Thrombotic thrombocytopenic purpura (TTP) and hemolytic-uremic syndrome (HUS) were originally thought to be different diseases. Because both conditions involve organ damage caused by microvascular thrombosis, the diseases are now considered to be identical and are termed thrombotic microangiopathies (TMAs) (1). The common pathologies of TMAs are microangiopathic hemolytic anemia (MAHA), debilitating thrombocytopenia, and organ damage caused by microcirculatory disturbances. The principal difference between TTP and HUS is the mechanism of thrombus formation. The pathology of TTP involves thrombus formation attributable to excessive activation of von Willebrand factor (vWF), associated with a decrease in the activity level of ADAMTS13 (a disintegrin; a metalloprotease with 13 thrombospondin type 1 repeats). The pathology of HUS involves thrombus formation, which is attributable to excessive activation of complement components and the development of vascular endothelial cell disorders associated with the complement pathway. Furthermore, in terms of the etiology, HUS can be divided into typical HUS and atypical HUS (aHUS). In aHUS, mutations or autoantibodies lead to dysregulated complement activation, resulting in thrombus formation (2). However, based on recent advances in this field, aHUS was redefined, and secondary TMA was excluded (3,4). Secondary TMA (or secondary HUS) usually results from a coexisting disease or trigger, such as autoimmunity, transplantation, cancer, infection, certain cytotoxic drugs, or pregnancy.
The underlying mechanisms of secondary TMA are heterogeneous. TMA occasionally accompanies CTDs, such as systemic lupus erythematosus (SLE). However, TMA is only a rare complication of polymyositis/dermatomyositis (5).

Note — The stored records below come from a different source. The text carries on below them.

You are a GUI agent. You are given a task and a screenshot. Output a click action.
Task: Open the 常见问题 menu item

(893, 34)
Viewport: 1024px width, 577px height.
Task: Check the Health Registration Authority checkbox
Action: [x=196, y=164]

We herein report three cases of dermatomyositis with TMA, one of which was TTP associated with inhibitory autoantibodies against ADAMTS13.
This is a chart review study of the medical records of 159 patients admitted to our hospital between January 1991 and August 2016 for the treatment of polymyositis or dermatomyositis. Among these patients, we found three with TMA.

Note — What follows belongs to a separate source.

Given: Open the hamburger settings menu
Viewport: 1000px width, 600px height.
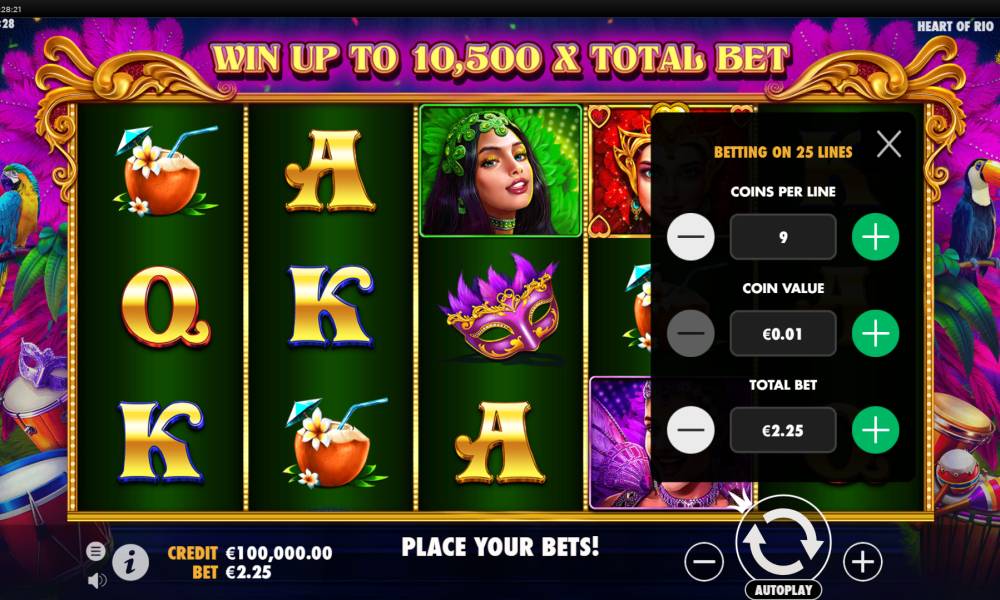Looking at the screenshot, I should [x=96, y=551].

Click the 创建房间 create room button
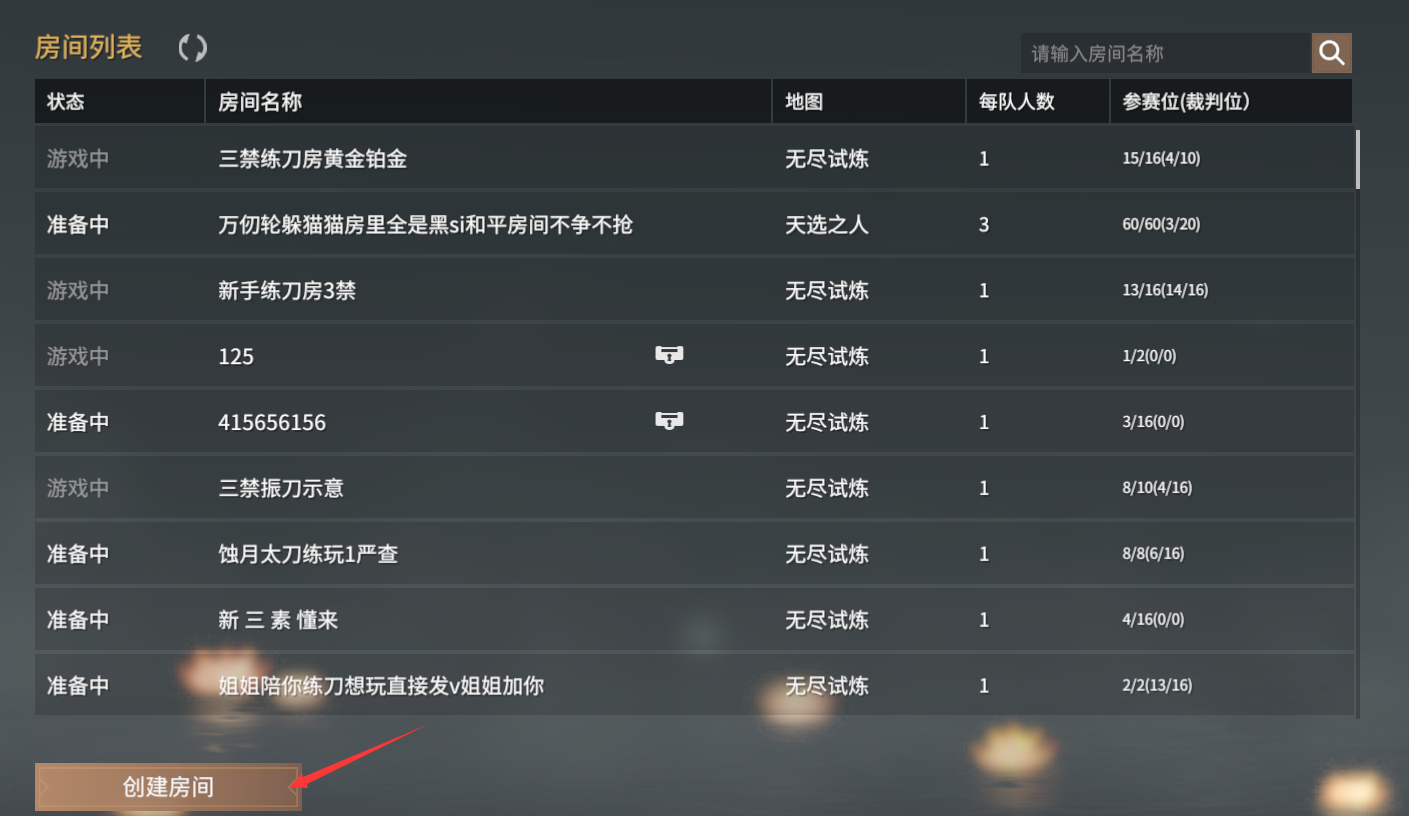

We reviewed the literature to identify cases of TMA with dermatomyositis. We searched the Medline database using the terms “polymyositis” or “dermatomyositis,” combined with “thrombotic microangiopathies,” “thrombotic microangiopathy,” “thrombotic thrombocytopenic purpura,” “atypical hemolytic-uremic syndrome,” or “secondary hemolytic-uremic syndrome.” The search was performed on papers published from 1946 to June 2016 and was limited to works in the English and Japanese languages. We determined the effectiveness of treatment based on the recovery of the number of platelets.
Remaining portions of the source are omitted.